╭─ Text excerpt
Game History - Doom - 1993
The Union Aerospace Corporation has been experimenting with teleportation
technology on Mars' moons Phobos and Deimos. After early successes,
something goes wrong. It seems the scientists have opened a gateway straight
to Hell. Phobos base is overrun with demonic creatures, and the whole of
Deimos simply vanishes. A squad of marines is sent to Phobos, but all except
one are quickly slaughtered. It falls to the surviving marine to grab some
guns and strike back at the demons.
id Software's follow-up to their genre-defining Wolfenstein 3D, DOOM is
another first-person 3D shooter: full-on action seen from the space marine's
perspective. Like Wolfenstein, the game consists of distinct episodes,
playable in any order. The first episode, Knee-Deep in the Dead, takes place
in the Phobos base and is freely available as shareware. The full game
continues on Deimos in The Shores of Hell and culminates in Inferno, the
final episode which takes place in Hell itself (the Sega 32x version lacks
this episode).
The basic objective in each level is simply to reach the exit. Since
dozens of enemies stand in the way, the only way to get there is through
killing them. Switches and buttons must be pressed to advance at certain
points and often color-coded locked doors will block the way - matching
keycards or skull keys must be found to pass.
The game's engine technology is more advanced than Wolfenstein's, and
thus the levels are more varied and complex. The engine simulates different
heights (stairs and lifts appear frequently) and different lighting
conditions (some rooms are pitch black, others only barely illuminated).
There are outdoor areas, pools of radioactive waste that hurt the player,
ceilings that come down and crush him, and unlike Wolfenstein's orthogonally
aligned corridors, the walls in DOOM can be in any angle to each other. An
automap helps in navigating the levels.
Stylistically, the levels begin with a futuristic theme in the military
base on Phobos and gradually change to a hellish environment, complete with
satanic symbols (pentagrams, upside-down-crosses and portraits of horned
demons), hung-up mutilated corpses and the distorted faces of the damned.
DOOM features a large weapon arsenal, with most weapons having both
advantages and drawbacks. The starting weapons are the fists and a simple
pistol. Also available are a shotgun (high damage, slow reload, not good
at distances), a chaingun (high firing rate, but slightly inaccurate in
longer bursts) and a plasma rifle (combining a high firing rate and large
damage). The rocket launcher also deals out lots of damage, but the
explosion causes blast damage and must be used with care in confined areas
or it might prove deadly to the player as well as the enemies. Two further
weapons in the game are the chainsaw for close-quarter carnage, and the
BFG9000 energy gun, that, while taking some practice to fire correctly,
can destroy most enemies in a single burst. The different weapons use four
different ammunition types (bullets, shells, rockets and energy cells), so
collecting the right type for a certain gun is important.
The game drops some of Wolfenstein's arcade-inspired aspects, so there
are no extra lives or treasures to be collected for points, but many other
power-ups are still available. Medpacks heal damage while armor protects
from receiving it in the first place. Backpacks allow more ammunition to
be carried, a computer map reveals the whole layout of the level on the
automap (including any secret areas), light amplification visors illuminate
dark areas and radiation suits allow travel over waste without taking damage.
╰─
╭─ Data supplied
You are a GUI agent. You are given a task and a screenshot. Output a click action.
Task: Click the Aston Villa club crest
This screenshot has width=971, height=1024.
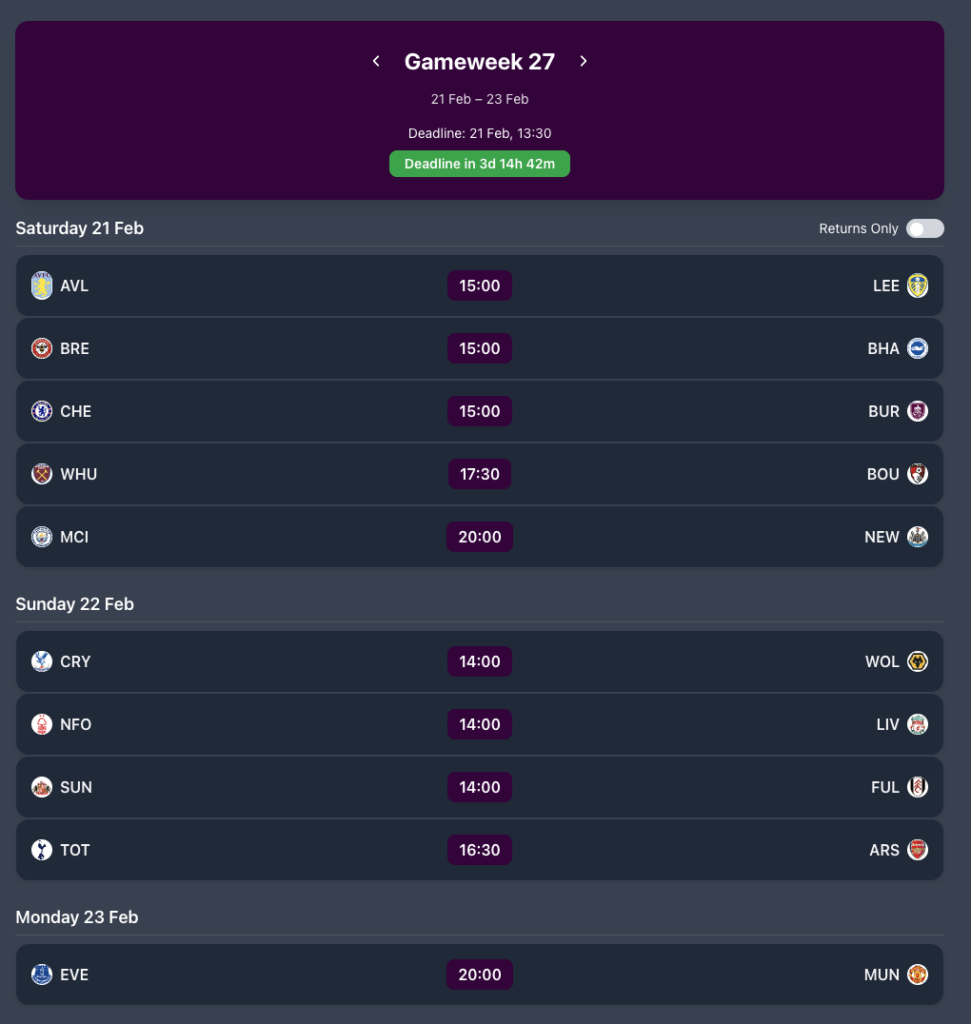tap(42, 286)
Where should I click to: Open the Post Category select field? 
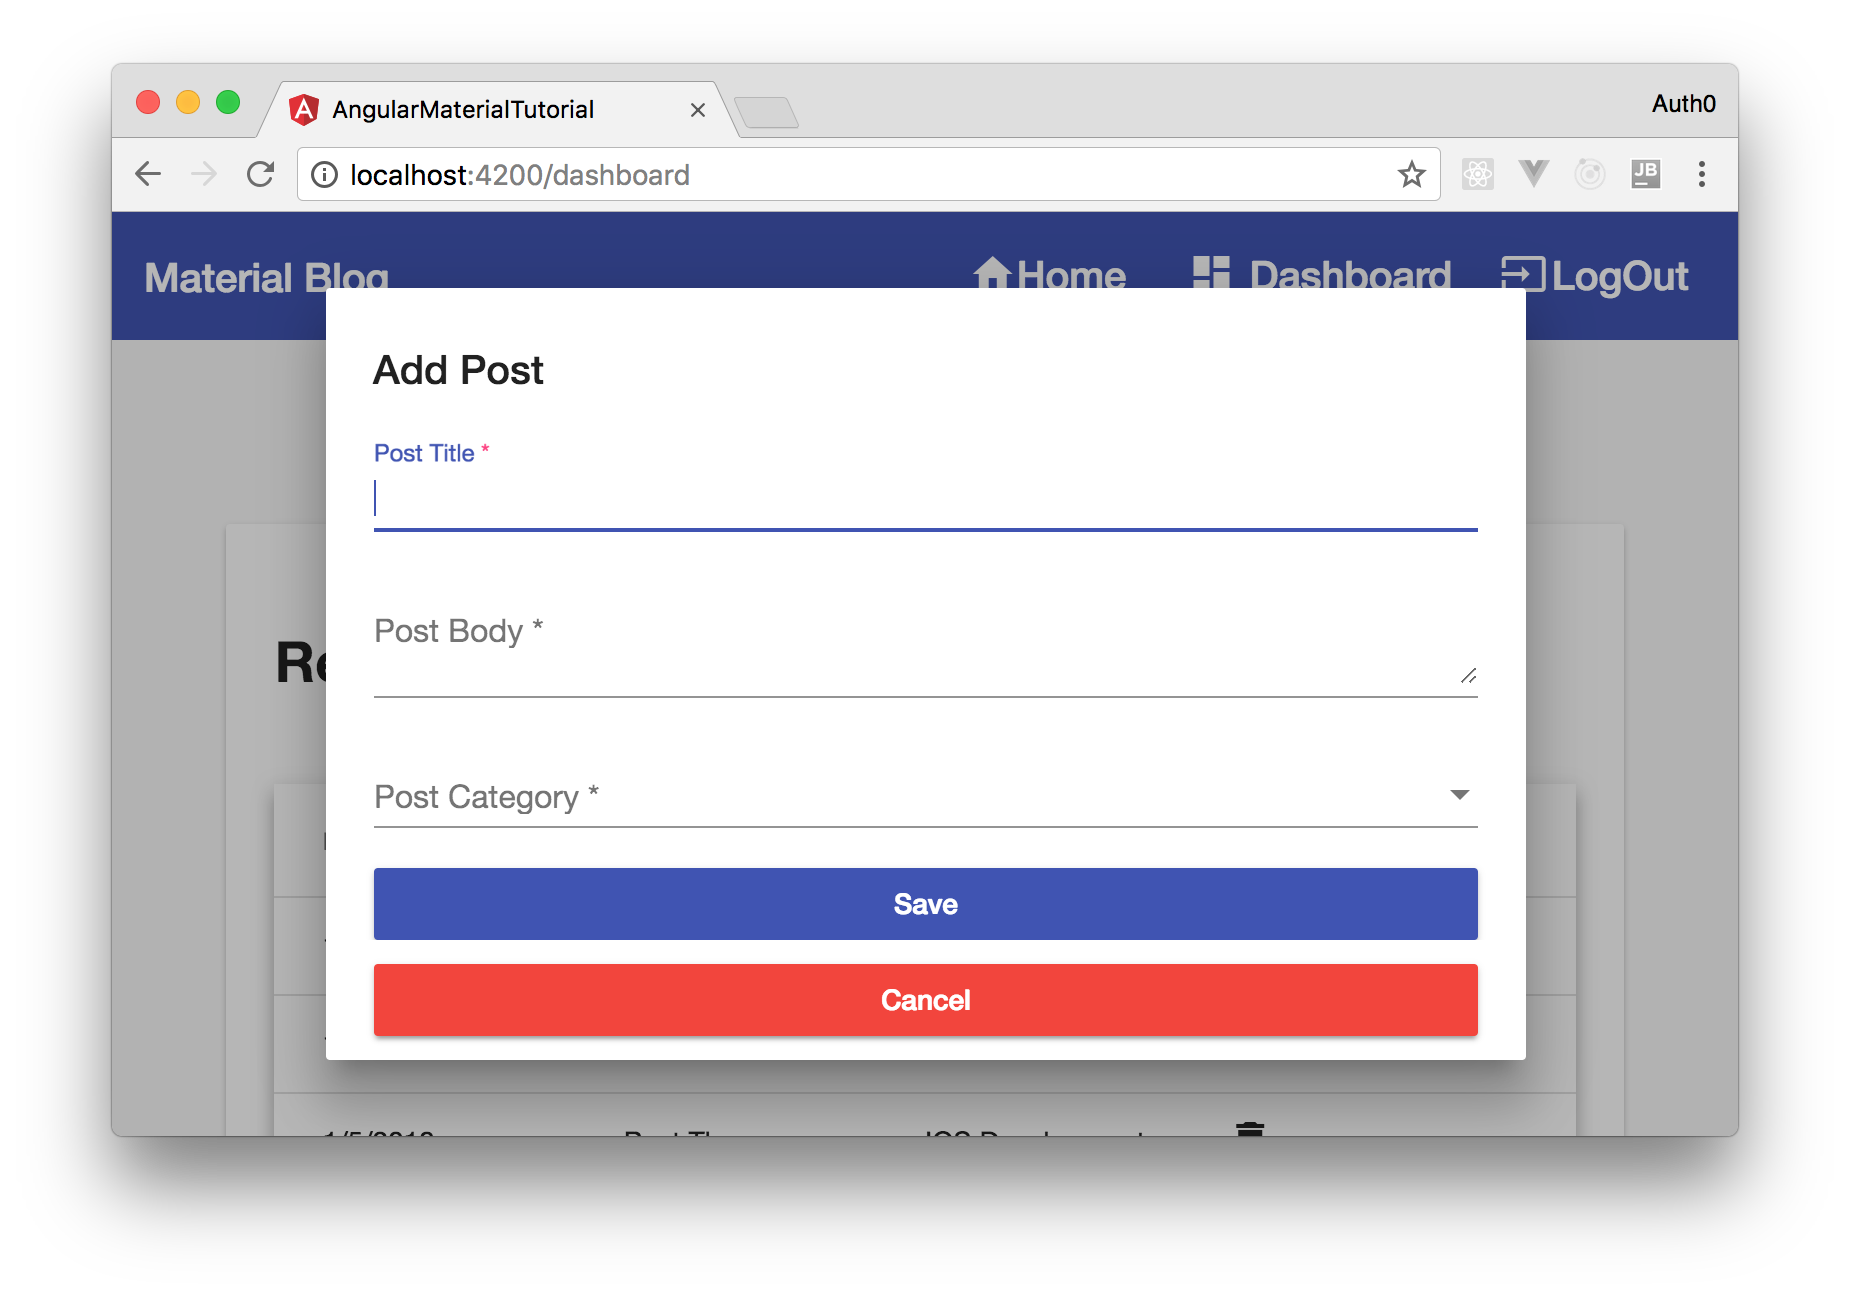click(925, 797)
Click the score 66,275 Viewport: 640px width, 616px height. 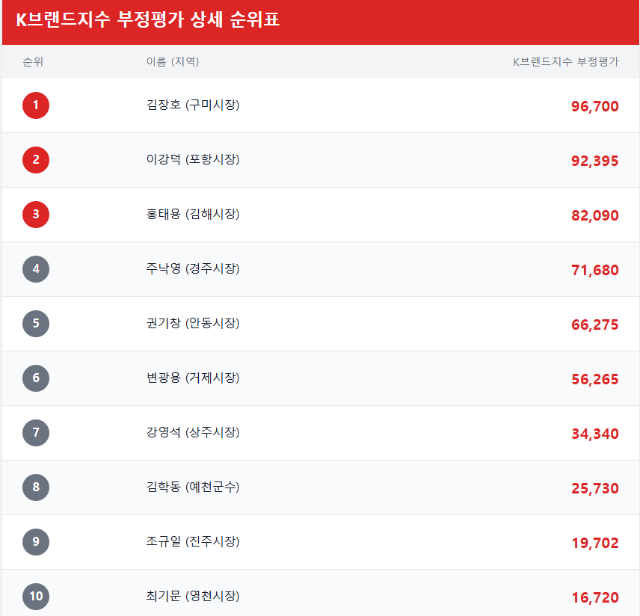tap(595, 325)
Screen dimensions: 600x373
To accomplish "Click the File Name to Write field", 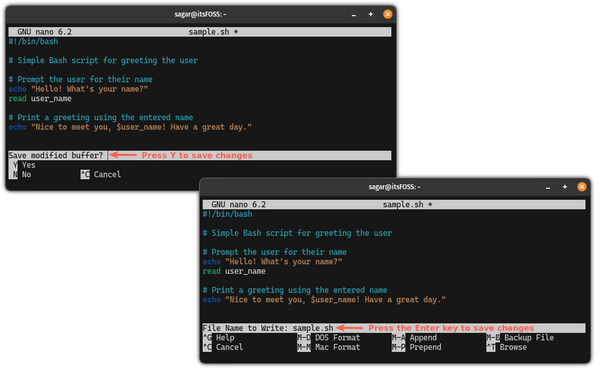I will (394, 329).
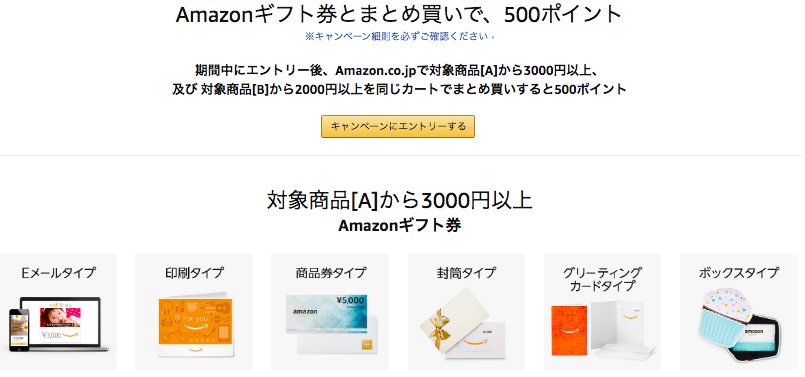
╰─
▶ **Work task 1**: From the Doom history text, copy the passage that begins with the words "The game's engine" and ends with "of the damned.".
▶ **Work task 2**:
Answer these questions using the Doom history text:
(a) What is the first episode called, and where is it set?
(b) What four ammunition types do the weapons use?
(c) What do radiation suits let the player do?

▶ **Result 1**:
The game's engine technology is more advanced than Wolfenstein's, and
thus the levels are more varied and complex. The engine simulates different
heights (stairs and lifts appear frequently) and different lighting
conditions (some rooms are pitch black, others only barely illuminated).
There are outdoor areas, pools of radioactive waste that hurt the player,
ceilings that come down and crush him, and unlike Wolfenstein's orthogonally
aligned corridors, the walls in DOOM can be in any angle to each other. An
automap helps in navigating the levels.
Stylistically, the levels begin with a futuristic theme in the military
base on Phobos and gradually change to a hellish environment, complete with
satanic symbols (pentagrams, upside-down-crosses and portraits of horned
demons), hung-up mutilated corpses and the distorted faces of the damned.

▶ **Result 2**:
(a) Knee-Deep in the Dead, set in the Phobos base.
(b) Bullets, shells, rockets and energy cells.
(c) Travel over waste without taking damage.